What is expected
Copy out each line below that has the word "next" in it.

── Input data ──

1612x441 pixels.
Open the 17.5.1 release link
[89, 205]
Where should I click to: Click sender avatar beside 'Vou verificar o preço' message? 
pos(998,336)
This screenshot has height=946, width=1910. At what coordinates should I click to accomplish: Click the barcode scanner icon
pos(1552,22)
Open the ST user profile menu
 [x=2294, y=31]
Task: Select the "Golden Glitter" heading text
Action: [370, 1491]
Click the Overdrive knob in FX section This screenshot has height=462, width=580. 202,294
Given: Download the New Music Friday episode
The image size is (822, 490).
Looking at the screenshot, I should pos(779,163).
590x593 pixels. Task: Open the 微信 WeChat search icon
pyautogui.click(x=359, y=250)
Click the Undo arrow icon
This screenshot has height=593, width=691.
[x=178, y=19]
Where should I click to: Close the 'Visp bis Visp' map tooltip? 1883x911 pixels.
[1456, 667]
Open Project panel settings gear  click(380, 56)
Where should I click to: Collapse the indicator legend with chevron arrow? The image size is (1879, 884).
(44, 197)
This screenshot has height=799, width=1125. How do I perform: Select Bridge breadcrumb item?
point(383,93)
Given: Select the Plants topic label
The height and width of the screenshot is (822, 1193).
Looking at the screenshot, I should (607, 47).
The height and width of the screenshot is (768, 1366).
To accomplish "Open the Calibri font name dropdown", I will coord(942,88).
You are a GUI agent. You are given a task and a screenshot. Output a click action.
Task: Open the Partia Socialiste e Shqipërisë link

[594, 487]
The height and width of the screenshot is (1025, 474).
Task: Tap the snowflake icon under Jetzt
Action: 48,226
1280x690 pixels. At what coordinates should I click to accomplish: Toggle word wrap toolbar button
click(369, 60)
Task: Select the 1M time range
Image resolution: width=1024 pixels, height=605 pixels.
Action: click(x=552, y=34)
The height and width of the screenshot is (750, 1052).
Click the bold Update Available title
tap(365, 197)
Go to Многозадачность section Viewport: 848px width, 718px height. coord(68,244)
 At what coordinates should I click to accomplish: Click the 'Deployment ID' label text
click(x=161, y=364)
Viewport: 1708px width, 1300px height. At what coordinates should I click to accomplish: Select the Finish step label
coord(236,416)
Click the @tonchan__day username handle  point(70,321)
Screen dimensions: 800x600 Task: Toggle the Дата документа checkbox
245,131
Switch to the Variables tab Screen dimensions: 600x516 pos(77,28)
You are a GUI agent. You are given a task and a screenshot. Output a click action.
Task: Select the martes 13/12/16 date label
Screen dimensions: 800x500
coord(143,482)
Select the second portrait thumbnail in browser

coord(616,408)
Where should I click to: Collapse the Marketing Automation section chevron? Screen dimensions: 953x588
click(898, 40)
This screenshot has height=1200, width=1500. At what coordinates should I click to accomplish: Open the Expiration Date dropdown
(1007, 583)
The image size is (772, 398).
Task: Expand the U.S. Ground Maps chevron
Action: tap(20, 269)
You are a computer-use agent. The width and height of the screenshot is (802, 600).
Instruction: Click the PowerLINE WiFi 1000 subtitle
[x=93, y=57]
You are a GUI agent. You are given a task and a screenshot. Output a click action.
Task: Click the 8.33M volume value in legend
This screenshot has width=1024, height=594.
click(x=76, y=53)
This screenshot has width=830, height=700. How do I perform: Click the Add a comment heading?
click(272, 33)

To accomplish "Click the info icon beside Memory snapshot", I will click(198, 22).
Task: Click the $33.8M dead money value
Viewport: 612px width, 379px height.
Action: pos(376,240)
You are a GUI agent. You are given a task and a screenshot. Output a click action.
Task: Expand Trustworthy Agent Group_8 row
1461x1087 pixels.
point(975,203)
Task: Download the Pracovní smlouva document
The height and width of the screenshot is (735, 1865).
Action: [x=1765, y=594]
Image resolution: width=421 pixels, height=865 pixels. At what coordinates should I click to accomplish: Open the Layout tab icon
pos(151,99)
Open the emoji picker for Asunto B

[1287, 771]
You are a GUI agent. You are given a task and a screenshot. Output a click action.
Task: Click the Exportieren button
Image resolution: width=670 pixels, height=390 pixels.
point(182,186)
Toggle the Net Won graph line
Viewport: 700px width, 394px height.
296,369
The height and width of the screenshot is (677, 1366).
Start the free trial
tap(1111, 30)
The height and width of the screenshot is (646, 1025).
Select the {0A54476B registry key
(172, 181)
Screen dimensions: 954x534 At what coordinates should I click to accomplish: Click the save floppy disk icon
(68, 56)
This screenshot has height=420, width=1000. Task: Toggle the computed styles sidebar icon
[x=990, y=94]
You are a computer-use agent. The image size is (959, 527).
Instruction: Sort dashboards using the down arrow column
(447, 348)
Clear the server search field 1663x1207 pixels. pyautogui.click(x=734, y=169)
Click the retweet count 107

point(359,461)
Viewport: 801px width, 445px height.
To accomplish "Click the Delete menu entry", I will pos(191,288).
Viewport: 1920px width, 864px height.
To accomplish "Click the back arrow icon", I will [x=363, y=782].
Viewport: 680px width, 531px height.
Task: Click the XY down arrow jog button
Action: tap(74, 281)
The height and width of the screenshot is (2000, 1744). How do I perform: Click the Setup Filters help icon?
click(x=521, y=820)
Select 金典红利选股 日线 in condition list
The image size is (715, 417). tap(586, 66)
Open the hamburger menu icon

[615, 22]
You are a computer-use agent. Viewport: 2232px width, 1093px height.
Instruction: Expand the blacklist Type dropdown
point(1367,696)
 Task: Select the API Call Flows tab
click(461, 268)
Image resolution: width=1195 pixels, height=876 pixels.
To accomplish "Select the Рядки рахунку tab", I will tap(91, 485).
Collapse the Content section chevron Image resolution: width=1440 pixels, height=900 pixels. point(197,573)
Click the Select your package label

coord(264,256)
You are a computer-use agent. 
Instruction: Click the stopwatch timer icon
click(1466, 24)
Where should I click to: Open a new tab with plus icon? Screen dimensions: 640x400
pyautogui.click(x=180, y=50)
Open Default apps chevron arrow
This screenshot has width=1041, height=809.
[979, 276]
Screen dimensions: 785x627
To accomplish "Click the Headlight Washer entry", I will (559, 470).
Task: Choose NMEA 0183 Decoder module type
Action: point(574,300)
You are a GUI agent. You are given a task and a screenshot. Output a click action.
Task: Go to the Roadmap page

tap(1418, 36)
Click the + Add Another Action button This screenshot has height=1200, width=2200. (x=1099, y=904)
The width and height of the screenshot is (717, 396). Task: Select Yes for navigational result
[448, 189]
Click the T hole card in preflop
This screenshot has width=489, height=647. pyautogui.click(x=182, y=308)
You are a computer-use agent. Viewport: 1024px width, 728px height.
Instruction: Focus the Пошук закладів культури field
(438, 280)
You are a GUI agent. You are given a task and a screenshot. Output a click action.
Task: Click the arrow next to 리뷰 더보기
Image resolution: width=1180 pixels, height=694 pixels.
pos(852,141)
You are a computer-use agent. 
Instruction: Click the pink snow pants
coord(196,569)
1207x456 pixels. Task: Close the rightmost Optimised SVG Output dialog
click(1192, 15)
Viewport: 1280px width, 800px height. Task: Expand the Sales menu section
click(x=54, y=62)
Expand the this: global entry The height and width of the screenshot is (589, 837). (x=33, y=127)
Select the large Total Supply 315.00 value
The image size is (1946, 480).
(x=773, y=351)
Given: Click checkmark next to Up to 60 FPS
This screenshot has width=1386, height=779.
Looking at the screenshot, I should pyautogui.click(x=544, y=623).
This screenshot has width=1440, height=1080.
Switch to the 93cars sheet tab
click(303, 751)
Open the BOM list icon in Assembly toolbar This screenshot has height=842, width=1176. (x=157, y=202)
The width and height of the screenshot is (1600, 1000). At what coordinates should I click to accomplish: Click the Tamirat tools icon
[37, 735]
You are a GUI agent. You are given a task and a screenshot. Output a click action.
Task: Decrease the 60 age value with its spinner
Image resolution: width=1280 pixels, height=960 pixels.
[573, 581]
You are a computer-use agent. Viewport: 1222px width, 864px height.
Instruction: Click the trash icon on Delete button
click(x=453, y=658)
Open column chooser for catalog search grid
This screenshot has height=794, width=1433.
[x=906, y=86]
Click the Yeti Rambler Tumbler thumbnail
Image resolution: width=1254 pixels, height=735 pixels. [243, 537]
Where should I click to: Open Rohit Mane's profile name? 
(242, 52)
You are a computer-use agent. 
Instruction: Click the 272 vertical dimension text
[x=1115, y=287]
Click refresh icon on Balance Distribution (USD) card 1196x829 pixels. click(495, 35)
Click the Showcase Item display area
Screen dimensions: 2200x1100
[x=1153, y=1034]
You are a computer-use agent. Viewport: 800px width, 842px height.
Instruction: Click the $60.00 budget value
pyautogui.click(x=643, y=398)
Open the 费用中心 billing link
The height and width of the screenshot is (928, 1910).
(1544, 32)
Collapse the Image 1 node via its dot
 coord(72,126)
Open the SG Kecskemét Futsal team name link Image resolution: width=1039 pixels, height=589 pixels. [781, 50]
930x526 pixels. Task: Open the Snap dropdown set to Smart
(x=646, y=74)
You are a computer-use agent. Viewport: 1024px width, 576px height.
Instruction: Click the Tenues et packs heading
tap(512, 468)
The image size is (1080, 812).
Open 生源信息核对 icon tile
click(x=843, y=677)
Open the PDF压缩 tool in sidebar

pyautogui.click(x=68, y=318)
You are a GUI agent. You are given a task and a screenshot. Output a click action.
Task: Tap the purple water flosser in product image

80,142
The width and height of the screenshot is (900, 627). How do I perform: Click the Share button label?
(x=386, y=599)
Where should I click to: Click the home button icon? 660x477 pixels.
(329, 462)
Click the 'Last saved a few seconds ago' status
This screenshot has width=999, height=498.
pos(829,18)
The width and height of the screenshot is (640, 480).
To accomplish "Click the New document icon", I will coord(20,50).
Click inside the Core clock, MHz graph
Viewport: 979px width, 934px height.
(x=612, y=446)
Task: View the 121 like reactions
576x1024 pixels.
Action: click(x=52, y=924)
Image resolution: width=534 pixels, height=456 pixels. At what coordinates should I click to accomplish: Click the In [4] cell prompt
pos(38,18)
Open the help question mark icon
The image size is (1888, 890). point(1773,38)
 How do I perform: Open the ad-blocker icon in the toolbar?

───

Task answer
Task: Click the arrow next to 리뷰 더보기
Given: Click checkmark next to Up to 60 FPS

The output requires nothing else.